Engineered dataset shape: (1200, 23)
New columns added: 6


In [6]:
# Show example rows after feature engineering
print("\nExample rows after feature engineering:")
df_engineered.head()



Example rows after feature engineering:


Unnamed: 0,employee_id,name,age,gender,country,city,department,experience_years,salary_usd,bonus_usd,work_hours_per_week,remote_work,performance_score,joining_year,seniority_level,job_title_designer,job_title_developer,job_title_manager,education_high school,education_master,education_phd,contract_type_full-time,contract_type_part-time
0,1,employee_1,58,female,india,ny,it,0,130735,3650,41,yes,1,2015,junior,0,0,1,0,0,0,0,1
1,2,employee_2,48,female,uk,ny,hr,4,54363,14600,52,no,2,2022,mid,1,0,0,1,0,0,0,1
2,3,employee_3,34,male,usa,london,it,1,76694,15317,51,yes,8,2010,junior,0,0,1,1,0,0,0,1
3,4,employee_4,27,male,uk,karachi,marketing,19,31582,19768,51,yes,5,2004,senior,0,1,0,0,0,0,0,0
4,5,employee_5,40,male,canada,london,it,2,109910,18193,59,yes,7,2008,junior,0,0,1,0,1,0,1,0


## 4. Save Processed Data

Save the cleaned and engineered dataset for use in modeling.


In [7]:
# Save to processed data directory
output_path = project_root / 'data' / 'processed' / 'salaries_clean.csv'
save_data(df_engineered, output_path)

print(f"\n✓ Data saved successfully!")
print(f"  Shape: {df_engineered.shape}")
print(f"  Location: {output_path}")

# Also save using pandas directly to ensure clean output
df_engineered.to_csv(output_path, index=False)
print(f"✓ Data overwritten to ensure clean output without salary_per_hour")
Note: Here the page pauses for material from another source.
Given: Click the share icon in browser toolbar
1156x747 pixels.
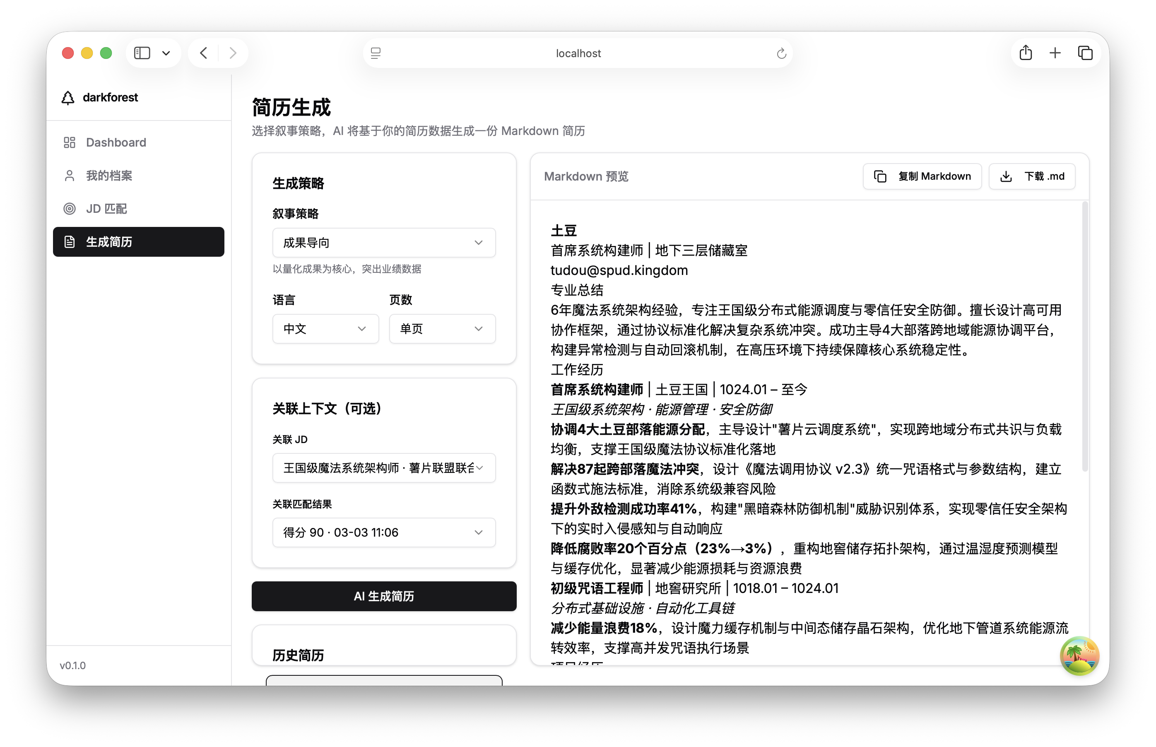Looking at the screenshot, I should tap(1025, 52).
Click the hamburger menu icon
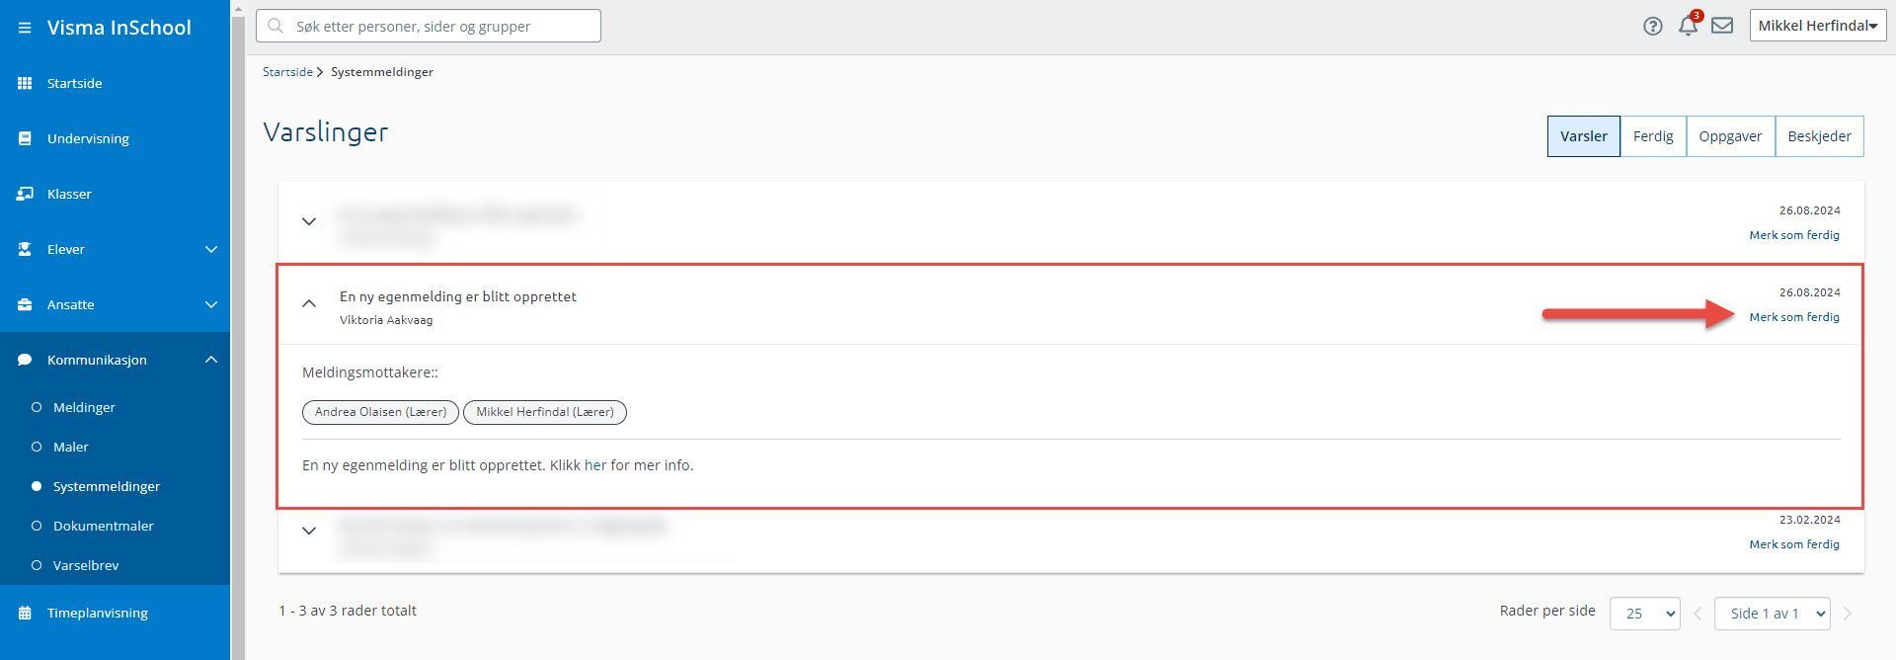1896x660 pixels. (x=25, y=28)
✓ Saved 1200 rows and 23 columns to /Users/aviyamegiddoshaked/employee-salary-analytics/data/processed/salaries_clean.csv

✓ Data saved successfully!
  Shape: (1200, 23)
  Location: /Users/aviyamegiddoshaked/employee-salary-analytics/data/processed/salaries_clean.csv
✓ Data overwritten to ensure clean output without salary_per_hour


## Summary

### Data Transformation Summary:
- Data has been cleaned and transformed through multiple stages
- Feature engineering has added new predictive features
- Processed data is saved and ready for modeling

### Key Features Created:
1. **seniority_level**: Experience-based categorization (junior/mid/senior)
2. **One-hot encoded features**: Binary features for categorical variables (job_title, education, contract_type)

### Important Note on Target Leakage:
- **salary_per_hour was intentionally excluded** from the modeling dataset
- This feature would cause target leakage since it's calculated as: salary_per_hour = salary / work_hours
- The `prepare_features()` function in `src/modeling.py` automatically excludes any salary-derived features
- Only legitimate predictors (age, experience, education, job_title, etc.) are used for modeling

The processed dataset is now ready for machine learning modeling without target leakage.